10 Aug 2007, 11:44 AM

Tags: , , , , , , , ,

Comments: 16

Apple MacBook Pro vs. PowerBook Titanium

The good, the bad and the different

MacBook Pro vs PowerBook Titanium — name and logo — Cristian Kit Paul, 2007

My story with Apple portables [see PowerBooks post on my old Kit.blog] begins in 1999, when I bought my first PowerBook Lombard. God, that was a sexy beast! In 2002 I switched to a PowerBook Titanium and last week I bought a new MacBook Pro, to which I'm still adjusting.

This is hardly a showdown — the title could be a little misleading — the PowerBook is to old to engage in such a competition. Apple portables improved much in 5 years and the new laptop is hands-down better than its five years old ancestor — in fact, it's for sure the best Apple portable, but unfortunately I tend to be harsh with the ones I love, so I'll go on and depict here a subjective yet merciless comparison.

The good

The good is one hundred percent insanely great.

Faster two-core processor: Intel Core 2 Duo has three times the clock speed — 800MHz to 2.4GHz makes a huge difference, obviously;
New technology and overall evolution: 4MB L2 cache, 667MHz DDR2 memory (the fastest portable computer memory on the market), 800MHz frontside bus, 16-lane PCI Express graphics, NVIDIA GeForce 8600M GT, 256MB of GDDR3 SDRAM, 802.11n wireless, USB 2.0, Bluetooth 2.0+EDR (Enhanced Data Rate), Gigabit Ethernet, DVD writer etc;
LED backlit screen means the display weighs less and is more power efficient than the cold cathode fluorescent lamps (CCFLs).

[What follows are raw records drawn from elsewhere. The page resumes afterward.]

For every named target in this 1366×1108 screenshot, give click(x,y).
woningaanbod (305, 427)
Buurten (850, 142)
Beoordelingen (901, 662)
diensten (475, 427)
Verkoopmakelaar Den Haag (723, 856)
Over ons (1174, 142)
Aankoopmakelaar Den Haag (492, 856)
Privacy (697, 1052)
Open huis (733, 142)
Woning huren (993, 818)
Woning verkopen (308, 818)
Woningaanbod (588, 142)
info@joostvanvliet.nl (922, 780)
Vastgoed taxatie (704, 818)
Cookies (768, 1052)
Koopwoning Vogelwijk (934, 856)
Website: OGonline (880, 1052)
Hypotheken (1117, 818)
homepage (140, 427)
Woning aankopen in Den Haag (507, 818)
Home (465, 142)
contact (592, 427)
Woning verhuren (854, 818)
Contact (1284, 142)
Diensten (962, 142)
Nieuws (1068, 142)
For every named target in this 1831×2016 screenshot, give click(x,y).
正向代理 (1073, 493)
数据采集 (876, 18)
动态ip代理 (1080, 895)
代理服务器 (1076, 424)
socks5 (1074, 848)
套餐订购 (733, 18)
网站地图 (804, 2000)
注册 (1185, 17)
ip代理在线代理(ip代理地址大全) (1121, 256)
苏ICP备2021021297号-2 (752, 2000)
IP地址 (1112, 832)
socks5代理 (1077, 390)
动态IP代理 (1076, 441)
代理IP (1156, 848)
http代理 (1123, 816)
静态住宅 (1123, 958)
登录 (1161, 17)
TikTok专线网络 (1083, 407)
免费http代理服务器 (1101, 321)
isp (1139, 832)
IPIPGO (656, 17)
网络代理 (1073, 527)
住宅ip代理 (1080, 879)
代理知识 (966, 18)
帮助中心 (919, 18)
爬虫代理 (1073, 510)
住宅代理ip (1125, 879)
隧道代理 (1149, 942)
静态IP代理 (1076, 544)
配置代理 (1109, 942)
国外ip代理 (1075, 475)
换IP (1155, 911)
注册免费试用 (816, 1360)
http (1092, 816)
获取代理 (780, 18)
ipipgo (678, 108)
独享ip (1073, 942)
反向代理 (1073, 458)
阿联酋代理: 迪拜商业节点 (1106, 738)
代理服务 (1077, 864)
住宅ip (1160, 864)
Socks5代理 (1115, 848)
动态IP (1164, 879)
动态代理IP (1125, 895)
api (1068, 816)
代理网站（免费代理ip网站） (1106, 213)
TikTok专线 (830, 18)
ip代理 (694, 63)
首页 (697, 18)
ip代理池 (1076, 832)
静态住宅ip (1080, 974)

It is very bright;
Improved enclosure and build quality: not a revolution here, but a great deal of evolution;
MagSafe magnetic power connector, on the other hand, is a truly revolutionary item. Insanely great! This is how all plug-and-socket connections should work;
Larger: trackpad, screen resolution (1440-by-900-pixel), speakers. It accommodates more memory — 4GB of RAM — which may seem excessive today but it'll probably barely make the cut in five years (Adobe Illustrator CS8 will probably need all of that);
Lots and lots of new additions: integrated iSight camera, remote control, internal Bluetooth, illuminated keyboard, sudden motion sensor, scrolling function for the trackpad, optical audio I/O — all more than welcome. Great.

MacBook Pro vs PowerBook Titanium — open — Cristian Kit Paul, 2007

The form factor is slightly different, because of the new screen aspect ratio and the new hinge.

MacBook Pro vs PowerBook Titanium — closed, top, bottom — Cristian Kit Paul, 2007

Hinge no longer exposed, the new battery is much larger.

MacBook Pro vs PowerBook Titanium — MagSafe vs old plug — Cristian Kit Paul, 2007

The new MagSafe power connector attaches magnetically vs. old plug-and-socket connection.

The bad

Design compromises, a lost arts, some broken habits and a bug.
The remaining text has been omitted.